I’d also like to thank the outgoing Poet Laureate Yvonne Blomer for taking my challenge and writing a poem for us for today; I appreciate that. And Dean Ansley Tucker thank you also for very very inspiring words about the importance of hope, faith and love, and indeed in my remarks this morning some of that will actually be reflected.
On the first day of orientation – so we’ve all been together informally for the last three days, learning about what it means to run a city, what it means to govern – and on the first day of orientation I had some time alone with Council, which I requested, and the first time we sat together I asked the Council, Councillors, each of them, what do you love about the City of Victoria? And we all love what you all love about the City of Victoria.

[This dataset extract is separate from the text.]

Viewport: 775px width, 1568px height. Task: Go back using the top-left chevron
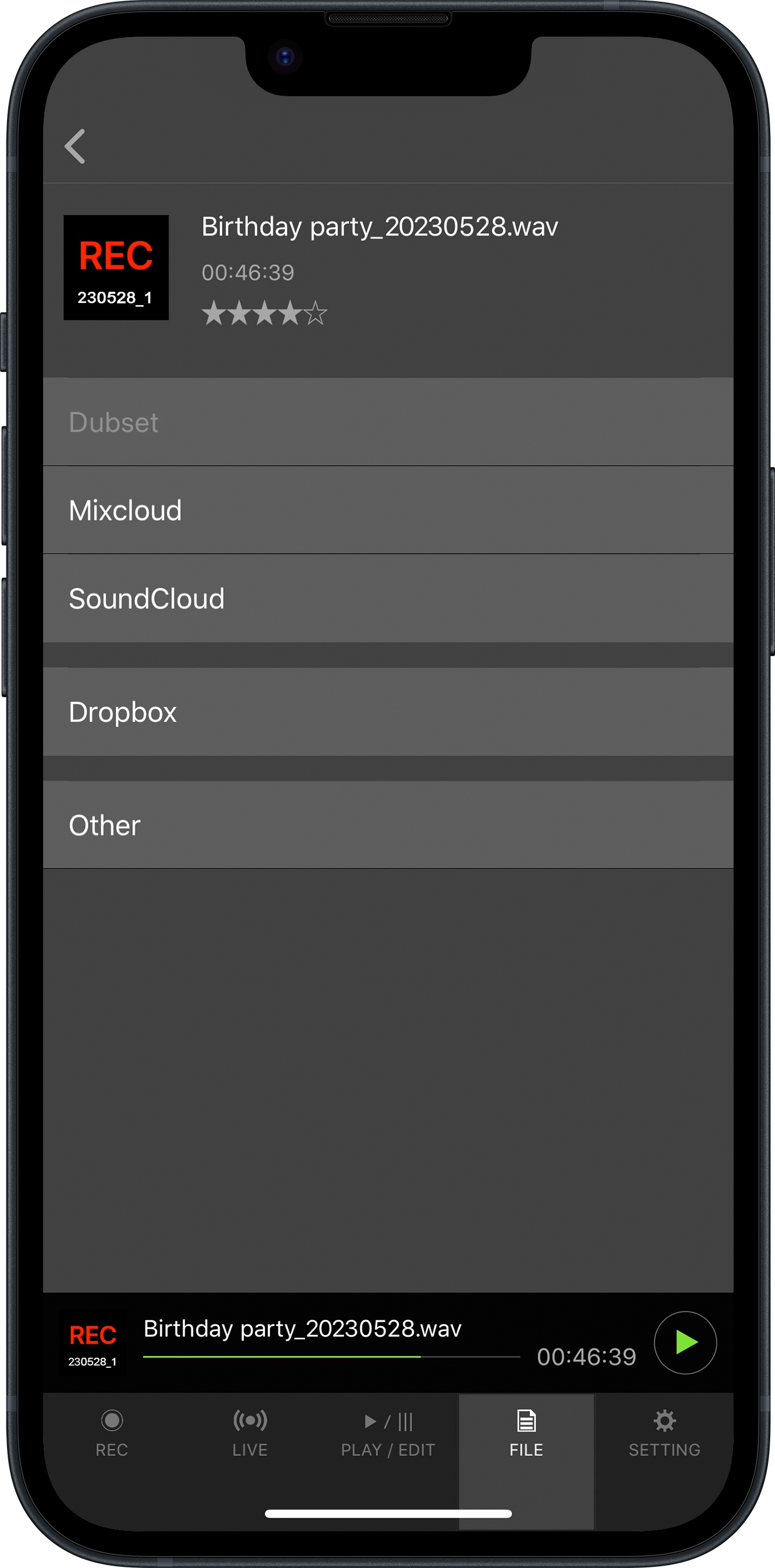click(75, 146)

We love the people who live here, and how the people here are dedicated to making the community better. We love the natural environment. We love our great little neighbourhood streets, and we want to keep them that way. We love our small town becoming a small city. We love our small businesses. We love that our city is human scale, and that it’s easy to get around. We love downtown and we love Chinatown. We love that this is a place where so many people want to call home. And we love the potential. Our job, as a Council, working alongside all of you here today, and alongside those who have never set foot into City Hall, and everyone in between, is to nurture and steward all of these things that we love, at the same time as the city grows and changes.

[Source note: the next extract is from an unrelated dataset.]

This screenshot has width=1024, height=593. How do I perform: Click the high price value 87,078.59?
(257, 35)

So that was the introduction, the reminder of my address will be in three parts. The first part is what we will do, the second part is why we will do what we do, and the third part, and really what is most important to me, is how we will do what we do.
There are four key things that we need to do and we all heard this very loud and clear when we were out knocking on doors and listening in the community. The first is to tackle affordability in a meaningful way. We are, as we all heard and we all know, in the midst of an affordability crisis which means this is an opportunity, and indeed a mandate, to act. There are three main approaches to affordability that we’ll take.
The first is housing on all fronts. You will see bold ideas rolling out from this fine group of people behind me and I’d encourage you to question these ideas to make them better and stronger. Ideas like buying land for housing, larger garden suits, movable tiny homes, inclusionary housing policy, creative partnerships with other levels of government and other entities, doing more with the land we already have, co-ops, community land trusts and more.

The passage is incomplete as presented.